One_Man_Dies_a_Million_Times
2023

Film Streams Omaha, NE

with

Dr. Mary Ann Vinton

Director, Environmental Science Program, Creighton University

and

Ann Antlfinger

Emeritus Professor of Biology, University of Nebraska at Omaha

and

Jessica Oreck

Filmmaker

One Man Dies a Million Times— The sanctity of the seed: Preserving biodiversity and the importance of seed banks

Director Jessica Oreck, Dr. Mary Ann Vinson (Creighton University Biology), and Dr. Ann Antlfinger (UNO Biology, Emeritus) discuss the importance of preserving biodiversity and the purpose of seed banks.

Film Streams Omaha, NE

Film Synopsis

Two Russian botanists in a besieged city must protect the invaluable edible specimens of a seed bank from their starving fellow citizens, enemy forces, rats, and each other.
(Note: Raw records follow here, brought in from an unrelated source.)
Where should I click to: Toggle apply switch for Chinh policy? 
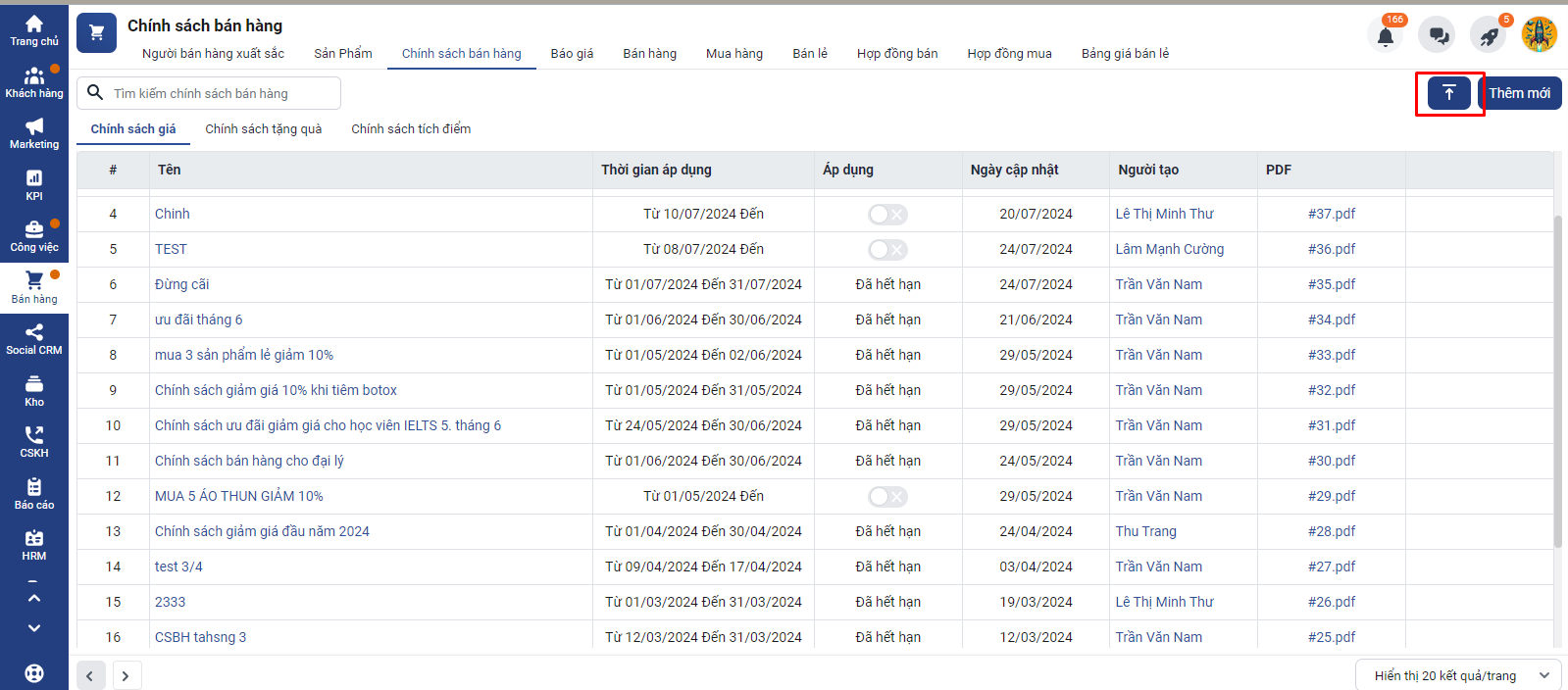click(887, 215)
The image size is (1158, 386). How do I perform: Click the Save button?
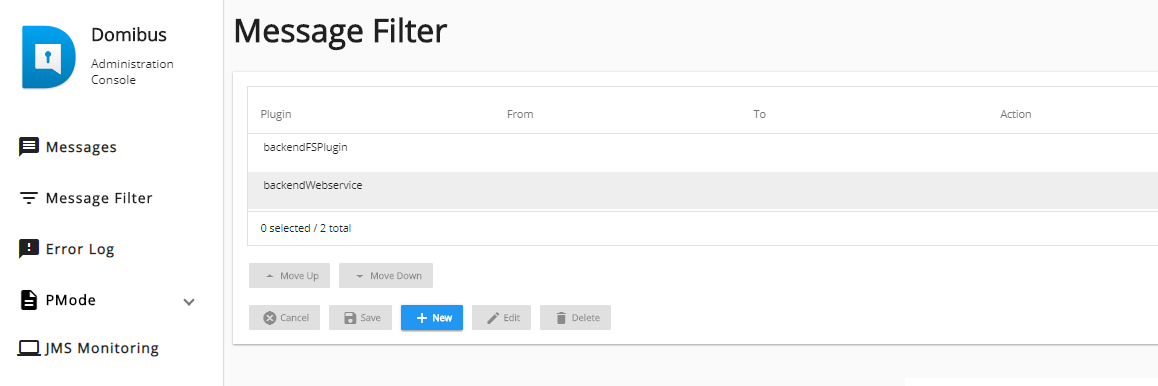[x=360, y=317]
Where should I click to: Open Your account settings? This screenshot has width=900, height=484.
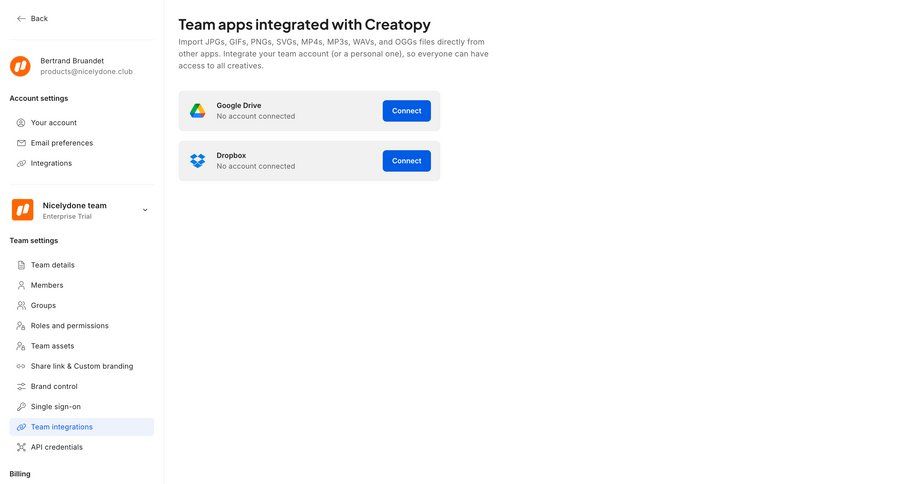click(x=53, y=123)
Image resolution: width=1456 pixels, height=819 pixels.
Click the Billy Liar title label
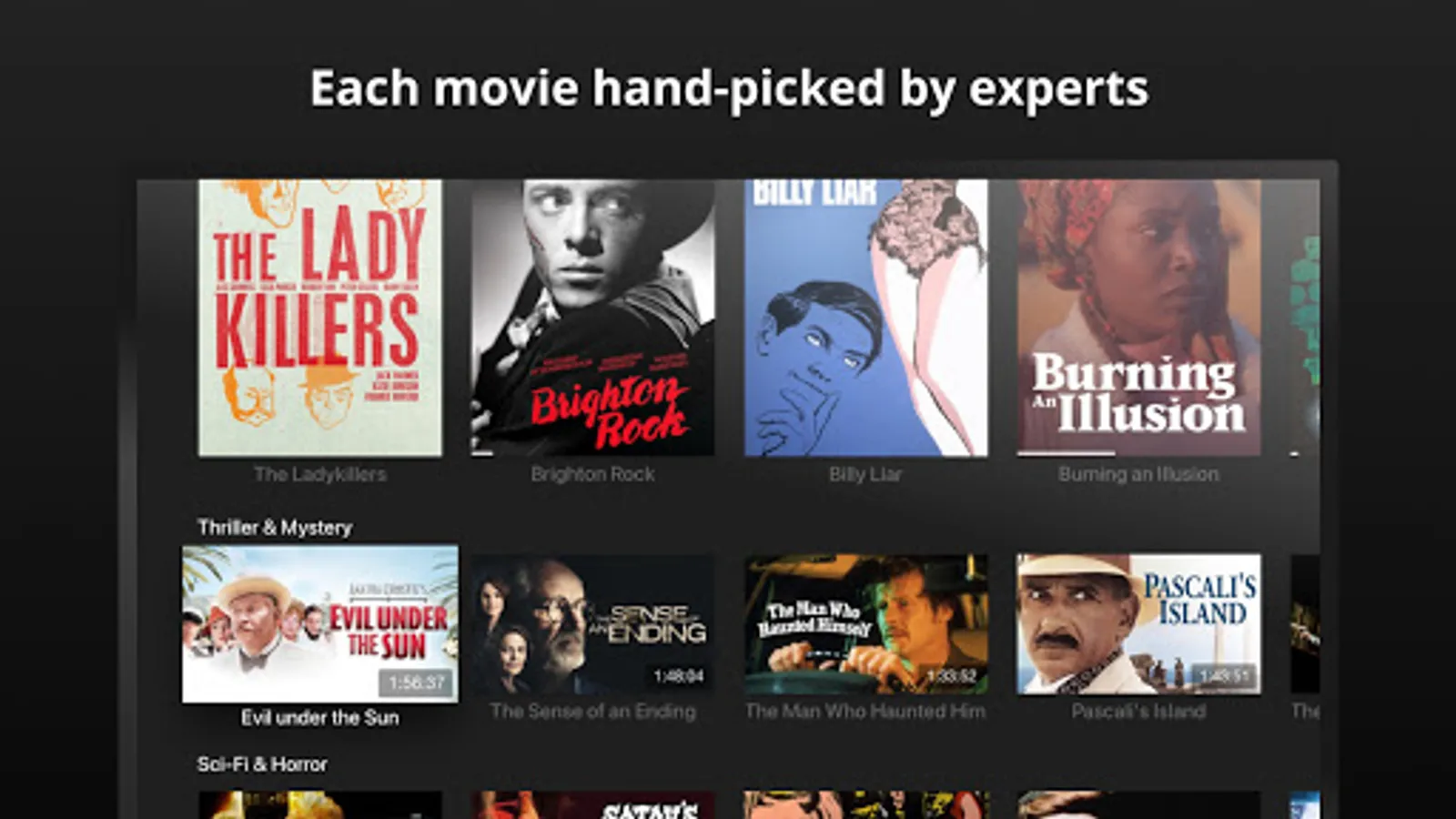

Alyssa and Maksim both work at the Institute of Plant Genetic Resources in the center of the city. The Institute houses the world's first seed bank—a repository of irreplaceable seeds from around the globe—a priceless trove of living genetic diversity, which holds the potential to transform modern agriculture.

The two young botanists fall in love as the world wages war around them. The enemy surrounds the city, cutting them off from the rest of Russia, from electricity, from warmth, and from food. A record-breaking, desperate winter sets in and the city slowly, painfully, begins to starve to death. Savagery transplants civility. The city begins to eat itself from the inside out.

Maksim and Alyssa defend the seed bank and its priceless collection of edible specimens—the future of their nation's food supply—from the starving masses of the city, the enemy, hoards of rats, and each other.

Part documentary, part legend, One Man Dies a Million Times is set in the future, but tells the true story of the seed bank and the botanists who worked there throughout the Siege of Leningrad (1941 – 1944).

The N. I. Vavilov Institute of Plant Genetic Resources still stands in the middle of what is now called St. Petersburg. As we face declining food security, climate change, monocultures, factory farming, seed patenting, and disappearing ecosystems, this collection is especially critical in today’s world. Despite great strides in advancement, biotechnology cannot invent nor can it replace the genetic diversity that these scientists protected with their lives.

The immense collection at the Vavilov Institute remains one of the world’s most precious treasures.

About the Speaker

Dr. Mary Ann Vinton is an associate professor of Biology and the Director of the Environmental Science Program at Creighton University. She teaches courses in botany, ecology and environmental science and studies landscape change, resilience, and sustainability in the Nebraska Sandhills, one of the world’s most expansive grasslands.

Presented as part of the 2023 National Evening of Science on Screen.

Ann Antlfinger is an Emeritus Professor in the Biology Department at the University of Nebraska at Omaha. She earned a PhD from the University of Georgia in Botany and did post-doctoral training at Harvard University. During her career in Nebraska, she has studied the ecology and genetic diversity of rare plants such as American ginseng and the prairie orchid, nodding ladies’ tresses. She enjoys going to concerts and gardening.

Jessica Oreck makes projects large and small that instill a sense of wonder about the world of the everyday. Jessica’s documentaries (Beetle Queen Conquers Tokyo, Aatsinki: The Story of Arctic Cowboys, The Vanquishing of the Witch Baba Yaga, and several of her shorts) have played at festivals such as Sundance, SXSW, Tribeca, Cairo, BFI, and many more. The Criterion Channel is currently hosting a retrospective of her earlier work. Jessica’s latest feature film, One Man Dies a Million Times will open theatrically this year. Jessica also makes bite-sized educational content, including two series for TED: Mysteries of Vernacular and In a Moment of Vision, as well as several shows for a soon-to-launch children’s network. Jessica spends most of her time curating and running a small museum called the Office of Collecting and Design in downtown Las Vegas. Through the museum, Jessica curates various associated traveling exhibits and workshops around the US.